While this approach to predictive biomarker discovery works well in traditional asymptotic settings, it is not so when the number of biomarkers is similar to or larger than the number of patients in a study. These methods offer no guarantee of false positive rate control (Tian et al. 2014; Chen et al. 2017), which can have severe consequences in practice. The inclusion of false positive biomarkers in diagnostic assays decreases their clinical utility, and already limited resources are wasted on biological validation experiments of duds for drug target discovery purposes. Patient outcomes are ultimately negatively affected.
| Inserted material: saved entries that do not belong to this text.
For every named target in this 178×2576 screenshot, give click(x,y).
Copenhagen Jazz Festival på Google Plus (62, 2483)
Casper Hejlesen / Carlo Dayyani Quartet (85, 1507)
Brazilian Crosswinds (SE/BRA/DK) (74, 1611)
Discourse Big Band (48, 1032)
We proposed in recent work a variable importance parameter that directly measures individual biomarkers’ roles in treatment effect modification. The methodology, dubbed uniCATE, relies on semiparametric theory to perform assumption-lean inference about this parameter. We demonstrated that our procedure controls the rate of false discoveries in high-dimensional randomized control trials, allowing for the accurate identification of predictive biomarkers. This methodology is implemented in the uniCATE package.
uniCATE in Action
This section provides a high-level overview of the statistical methodology for various outcome types, and includes brief tutorials of the package’s methods applied to simulated data.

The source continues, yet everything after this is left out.